Then the criteria lists AS 37.06.070, which talks about some
very broad concepts including the revenue needs and projected
fiscal condition of the state, the existence and extent of
present and projected local needs for oil and gas products and
byproducts, the desirability of localized capital investment,
social impacts of the transaction, and additional costs and
responsibilities which could be imposed upon the state and
affect political subdivisions by development-related
transactions.
These two statutes describe the criteria very thoroughly. Most
recently, he said, and this body and this committee reviewed the
Petro Star contract and ultimately ratified it. It has been done
a number of times for royalty oil contracts, and the department
has been able to show where the state can get a modestly
increased price.
CHAIR GIESSEL thanked him for the explanation and said the cost
of this project is massive and legislators want to make sure the
state is getting an equally massive value out of it. She asked
if legislators can expect the same level of detail in his
document outlining decision points and data the decision was
based on.
COMMISSIONIER MACK answered yes. He added that royalty contracts
contemplating selling royalty oil use a quantum of 10, 20, 30,
and 40 thousand barrels and most royalty oil contracts are five
years in length. Gas contracts are different in that they are
much larger and presumably longer. Most people would agree that
in order for this evaluation to be found in the interests of the
state for this body to deliberate, it would have to be a much
longer contract, which adds complexity.
3:55:14 PM
CHAIR GIESSEL said she totally appreciated that and expects to
see detailed modeling on those criteria and asked if he
envisioned a particular time he would make the best interest
findings (BIF).
COMMISSIONER MACK replied they are not on a specific time table,
but it is somewhat sequential in the sense that they have to
understand what the other gas sales contracts would look like
for comparison. Now they feel they are in a good position to
make that evaluation, but they are at the front end of it. A
couple of years ago, the person had been identified and hired to
start the process of writing the preliminary BIF on what an RIK
evaluation would look like, but that never materialized. So,
they know that is in front of them.
CHAIR GIESSEL said she thought it would be some ways down the
road when he actually has data about what the price of the gas
will be at the wellhead and what the construction costs of the
project will be and those might be in ranges, and she asked if
he would be able to provide the legislature with the analysis
for the different price and cost ranges in terms of making their
decision. They want to know how broad his data is and whether it
covers those kinds of variables.
COMMISSIONER MACK replied the statute has opportunities for
conversation around what those factors are. This is when they
have an evaluation in hand, which they are relying upon to make
a recommendation for an RIK selection, if that's the way it
goes.
CHAIR GIESSEL said she suspected that the co-chair of the
Finance Committee will be interested in that information.
3:58:34 PM
SENATOR VON IMHOF asked if he anticipated that the amount of RIK
gas the state may be able to take may change depending on
whether the state has a 25 percent, a 10 percent, or a zero
percent ownership.
COMMISSIONER MACK answered when the state makes its decision to
select RIK, a rate is set, but the producers also have to decide
they want to provide their tax as gas. There is an opportunity
for that percentage to go up and down during negotiations if
certain decisions are made with respect to other parts of the
project. From his perspective, they are looking at this as a
royalty portion and a TAG portion, a fairly well-laid-out
sequence in the law. Either they go down that road and end up
with 25 percent of the gas being available or it becomes an RIV
situation.
4:00:31 PM
SENATOR VON IMHOF asked if the state gets any take in the
scenario where a dominant equity investor owns the
infrastructure and chooses to purchase the gas right at the
beginning point before it goes into the pipe.

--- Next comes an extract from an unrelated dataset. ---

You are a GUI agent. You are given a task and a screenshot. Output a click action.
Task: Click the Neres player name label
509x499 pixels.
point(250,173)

ED KING, Gas Commercialization Advisor, Department of Natural
Resources (DNR), answered that the royalties that were due are
lease-conditioned. At Point Thomson, 14.5 percent of the gas
that is produced belongs to the state. Then the state has the
option of either taking monetary value of that gas or taking
physical custody of it and trying to sell it for a higher price.

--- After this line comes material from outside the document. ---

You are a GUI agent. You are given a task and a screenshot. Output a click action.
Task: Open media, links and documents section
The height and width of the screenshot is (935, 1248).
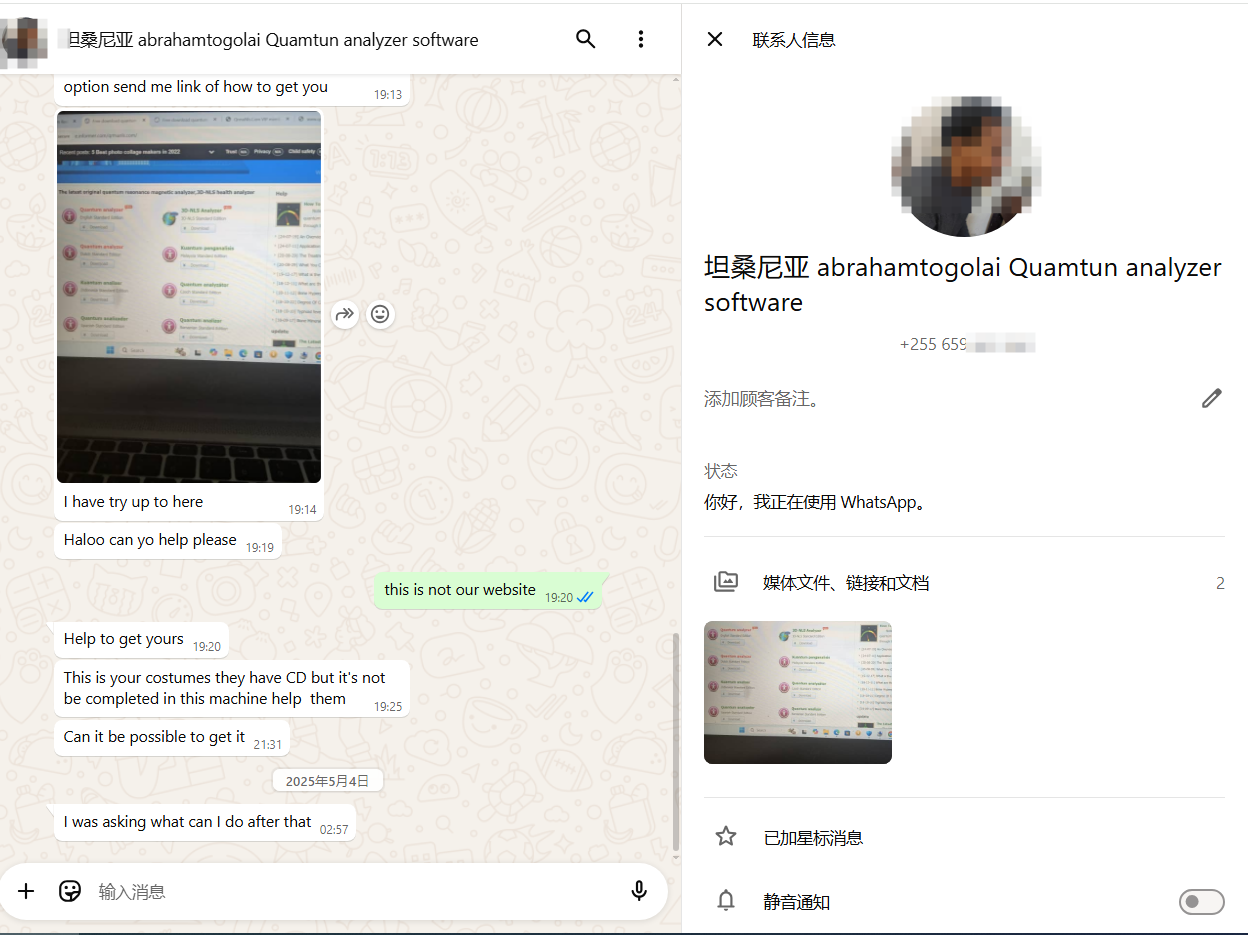point(846,582)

In Prudhoe Bay, all of the leases are 12.5 percent, so the state
gets 12.5 percent of all of that gas regardless of who the
leaseholder or purchaser of the gas is. The Department of
Revenue also has a tax component, which is not a lease agreement
but a compulsory requirement by the legislature that the state
owns 13 percent of the gas that is produced with the royalty
subtracted first. It works out that 24.2 percent of the total
gas that is produced belongs to the state regardless of who the
investor, lessee, or purchaser is.
4:02:30 PM
Slide 4: Royalty Gas Disposition - RIK
STEVE WRIGHT, Senior Project Advisor, Alaska LNG Gasline Project
(AKLNG), Department of Natural Resources (DNR) Commissioner's
Office, said he is engaged in North Slope gas commercialization
efforts for the state. He said slide 4 discusses a few of the
critical aspects to disposing of state's royalty gas under an
RIK scenario.
MR. WRIGHT explained that under the current AGDC-led project
structure, if DNR elects to receive RIK, the state could sell
its royalty gas and tax as gas (TAG) to the Alaska Gas
Development Corporation (AGDC), and AGDC has had extensive
conversations about how to monetize gas.
Custody transfer of the state's RIK and TAG gas share from the
Prudhoe Bay Unit (PBU) and the Point Thomson Unit (PTU) to any
potential buyer would take place on the North Slope, either at
the wellhead, at the fence line for either of the units, or at
the inlet to the gas treatment plant (GTP). This point is still
uncertain.
The DNR is actively engaged with AGDC on discussions regarding
development of the Gas Sales Agreement (GSA). A contract for
sale of the state's RIK and TAG gas will require a Royalty Board
recommendation and approval by the legislature.
4:04:41 PM
COMMISSIONER MACK said in regard to custody, one of the things
they are aware of (from the equity-based model with the three
producer companies) is that the application to the Federal
Energy Regulatory Commission (FERC) included the lateral between
the two units. That is still pending at FERC. The two units were
viewed as being critical to the development of the project,
because the resource was needed to bring down the cost. So, in
an equity-based project it was easy to foresee how that would
get built. Now that AGDC has taken the lead, it's not entirely
clear but it is contemplated that they would be the entity that
would take the lead in building the project. The reason the
second bullet point on slide 4 is unclear is because there is
still room for negotiation.
4:06:14 PM
MR. KING remarked that the department has two options when it
takes its royalty: it can take physical custody of gas in kind
and then it has the responsibility of disposing of it, which
requires a marketing team and a contract. Another option is to
effectively let the producers sell the gas for the state (coat-
tail on the producers' contracts), which is done by taking
royalty in value (RIV). This is where the state receives the
same value that the producers receive for the gas that it owns
as royalty gas. If the state does that, all it has to do is
determine what the value at the wellhead is in order to
determine how much money is due. In order to do that, the state
would need to be able to calculate what the royalty value is,
which would require the state to see the contracts, the tolling
arrangements, and transportation costs (the same as the state
does to back up the costs for the oil fields). If the state
can't beat the royalty value that the producers are selling
their gas for, then the department has the option to simply take
the same value that they are receiving.
MR. KING said SB 138 provided a provision to AS 38.05.180(ii)(2)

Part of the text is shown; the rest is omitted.